■ DIRECTIONS ■
The material below includes pictures; leave them out and return only the lines between the line containing "Task: Click the save plugin icon" and the line containing "Image resolution: width=1125", inclusive, word for word.

■ TASK MATERIAL ■
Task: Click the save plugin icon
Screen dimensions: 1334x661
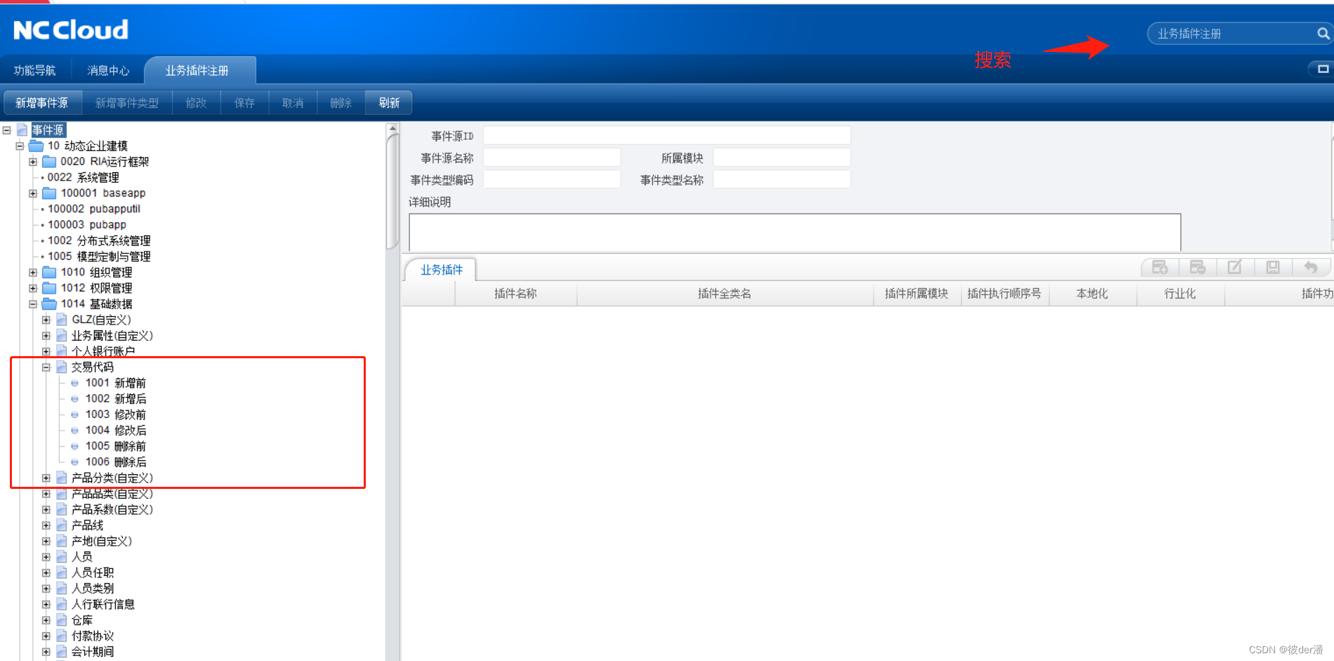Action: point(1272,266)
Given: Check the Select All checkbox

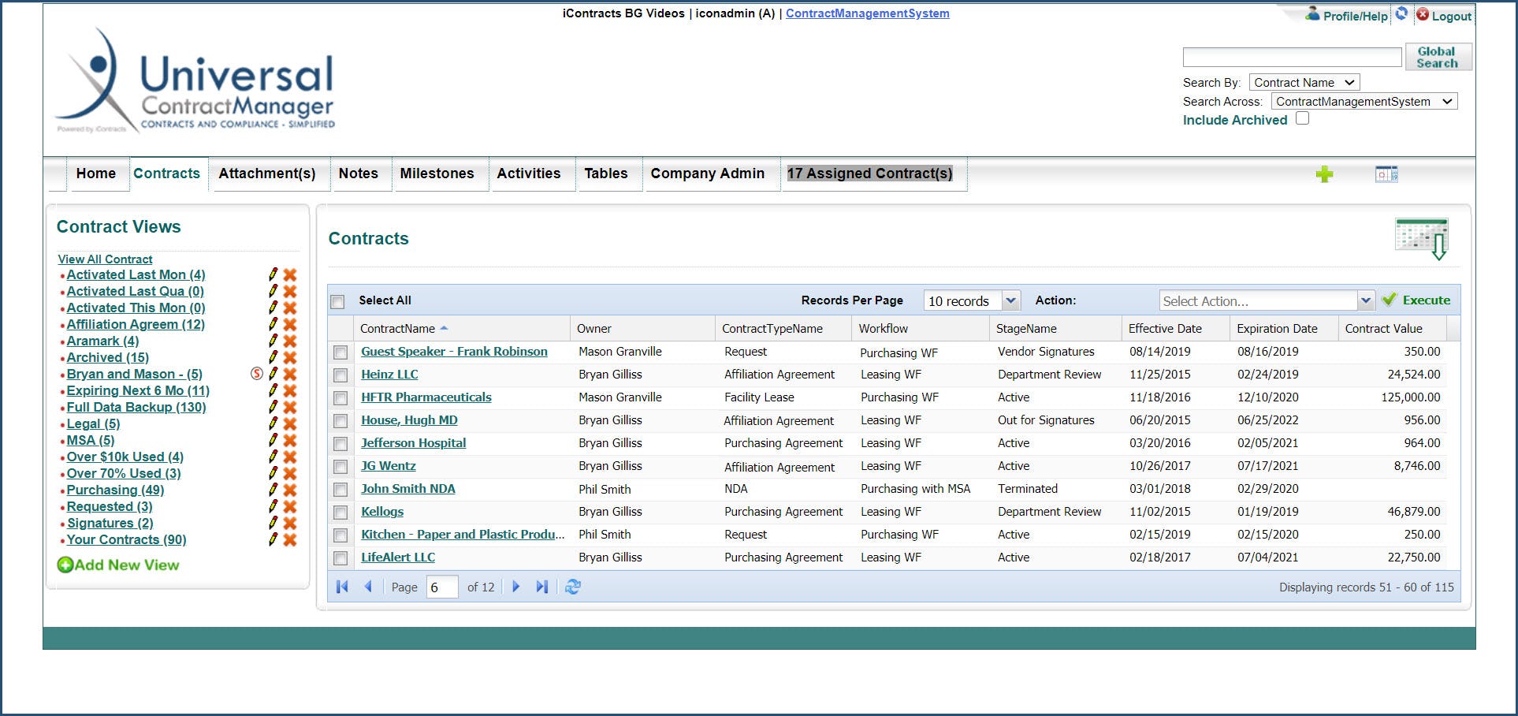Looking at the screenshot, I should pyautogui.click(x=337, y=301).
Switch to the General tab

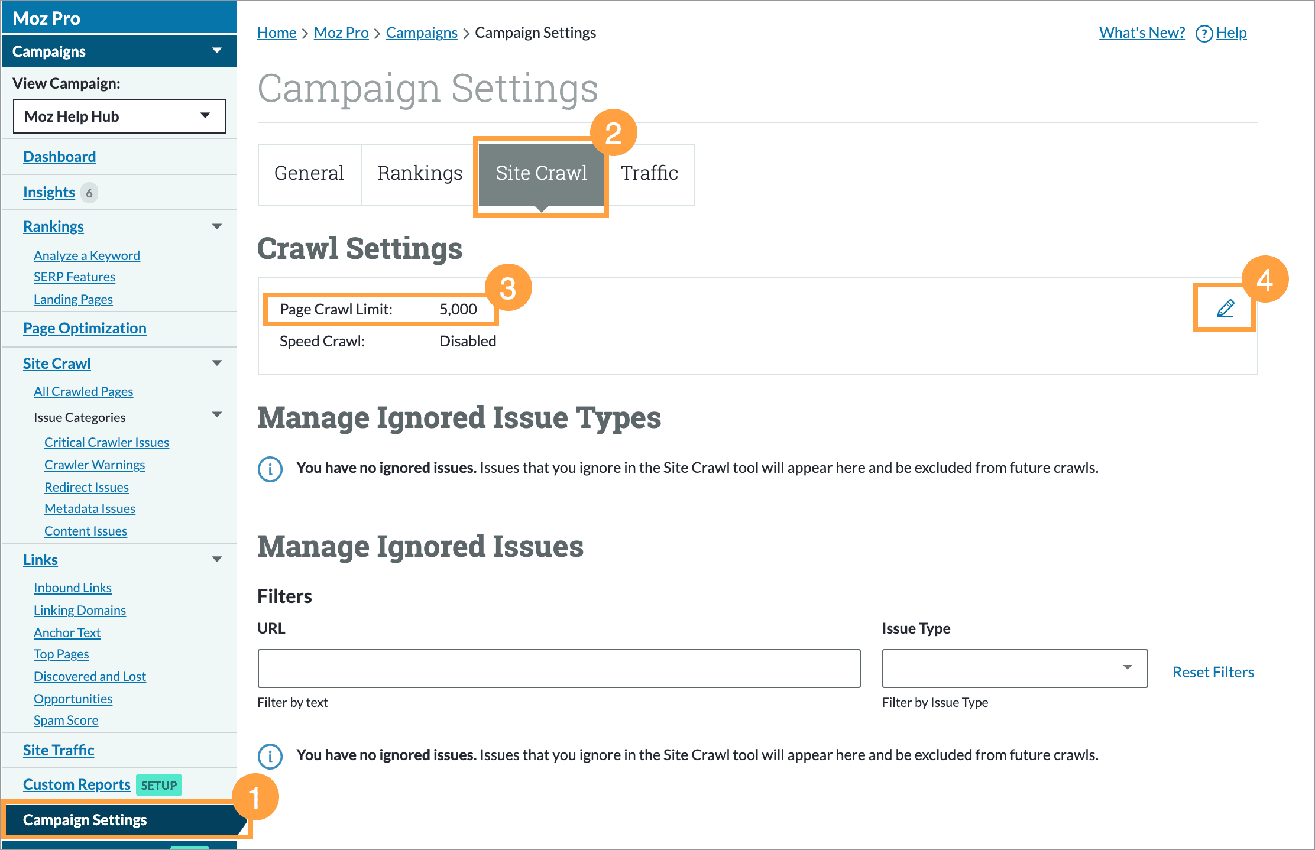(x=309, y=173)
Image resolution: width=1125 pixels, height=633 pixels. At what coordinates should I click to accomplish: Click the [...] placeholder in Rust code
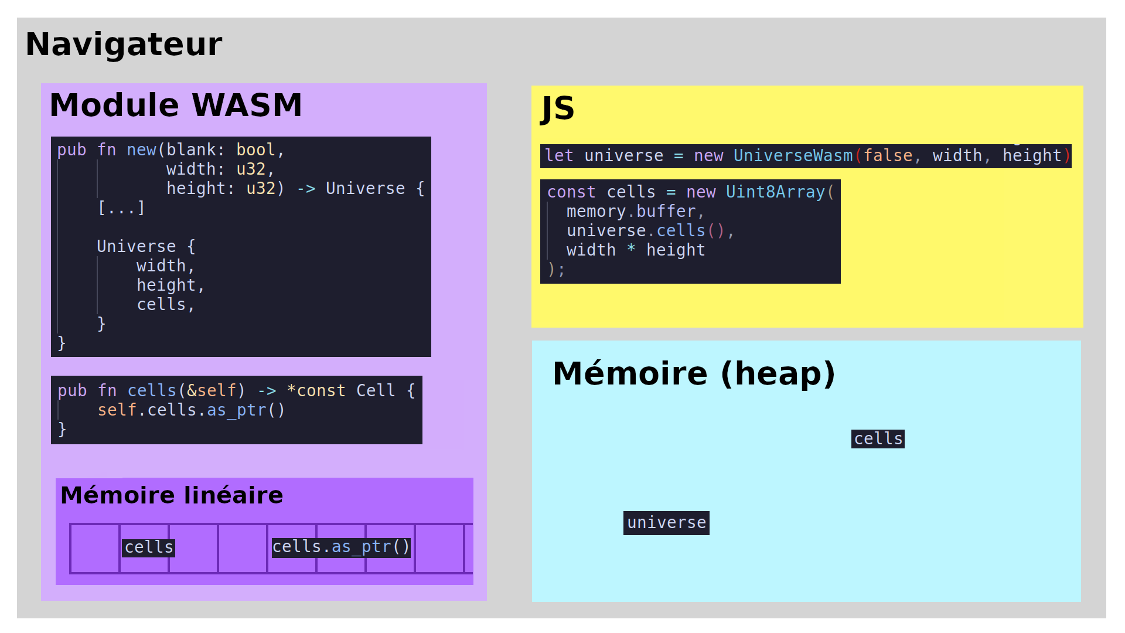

--

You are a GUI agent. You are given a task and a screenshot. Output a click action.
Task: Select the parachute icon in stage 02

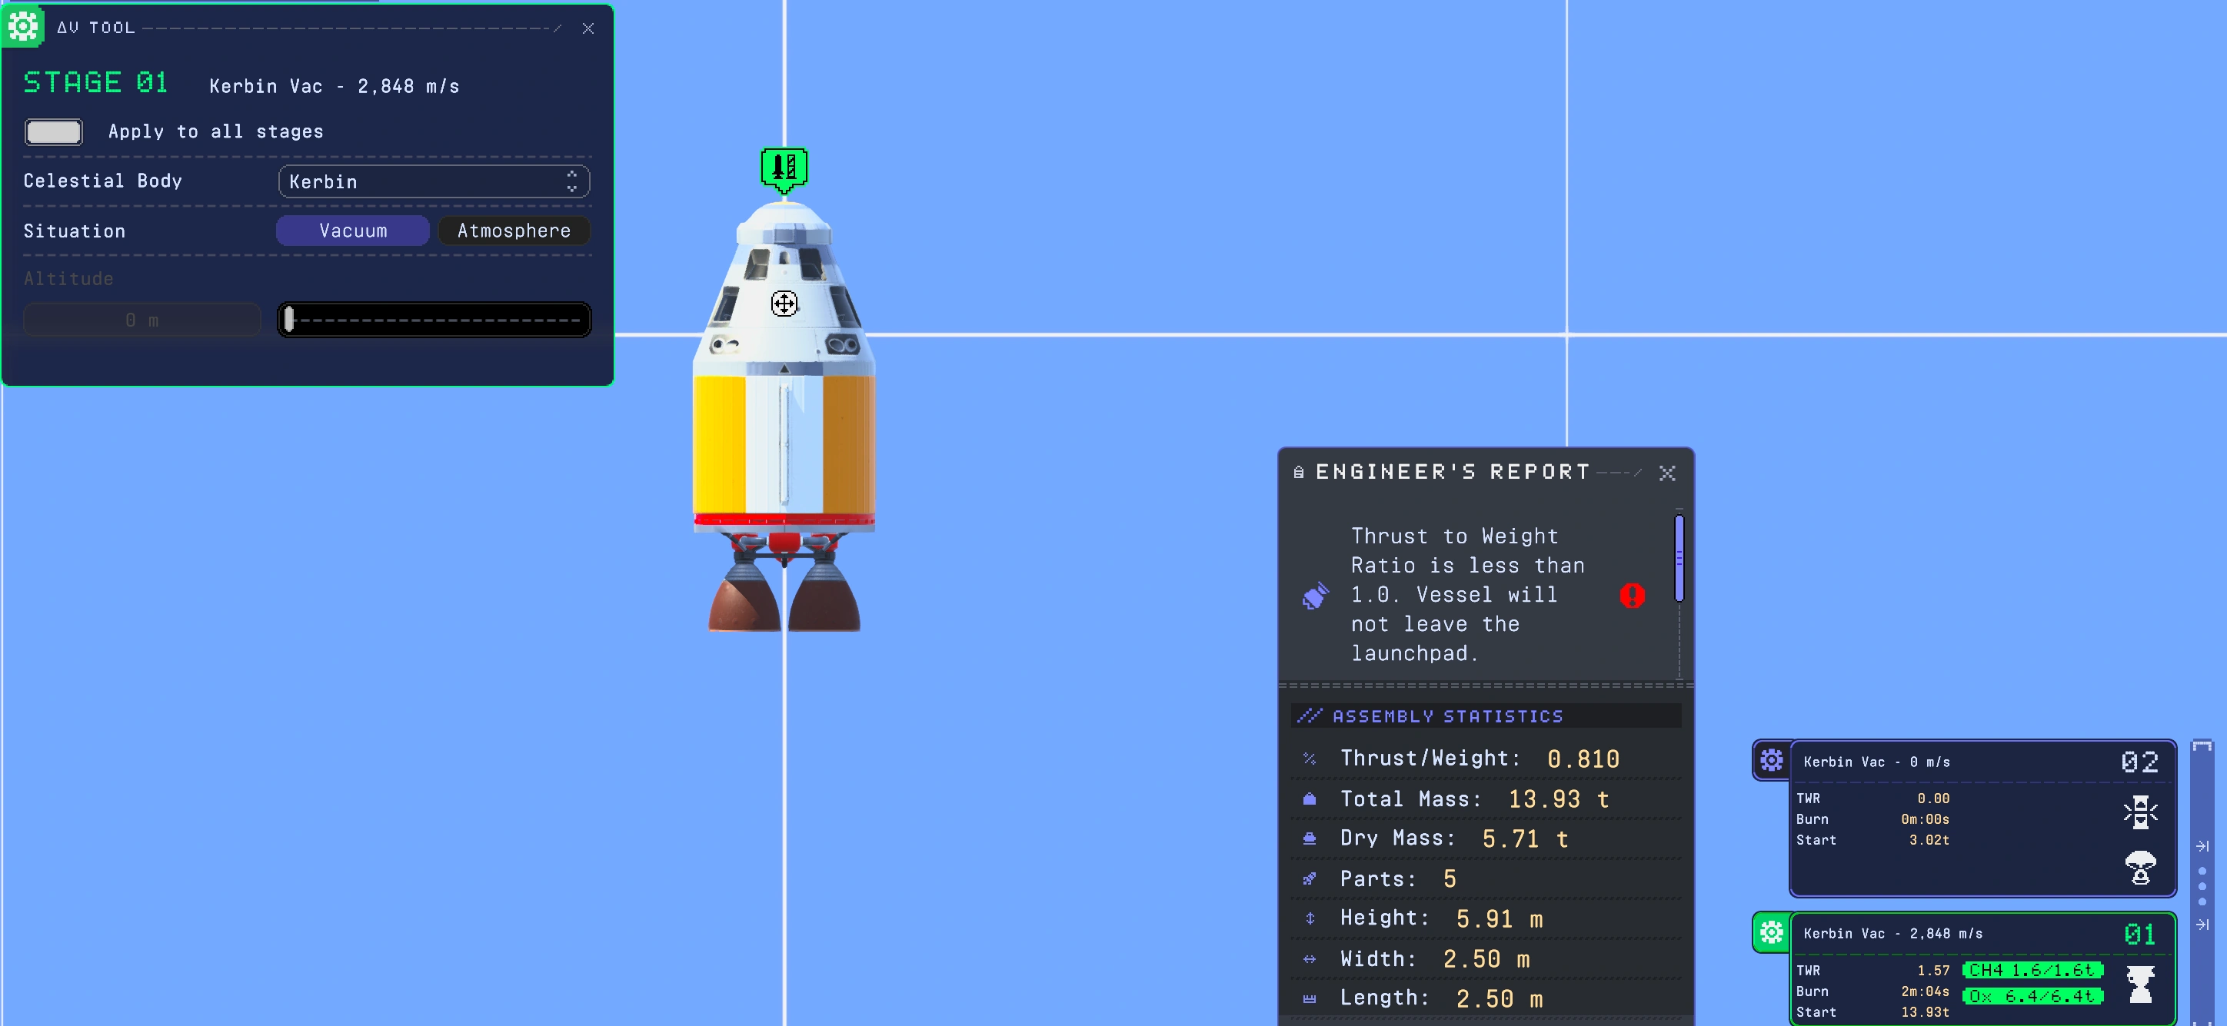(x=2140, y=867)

■ RESPONSE AREA ■
Task: Click the save plugin icon
Screen dimensions: 1334x661
Action: point(1272,266)
Given: Check the Select All checkbox

Looking at the screenshot, I should pyautogui.click(x=337, y=301).
Switch to the General tab

(x=309, y=173)
Image resolution: width=1125 pixels, height=633 pixels. At what coordinates should I click to accomplish: Click the [...] placeholder in Rust code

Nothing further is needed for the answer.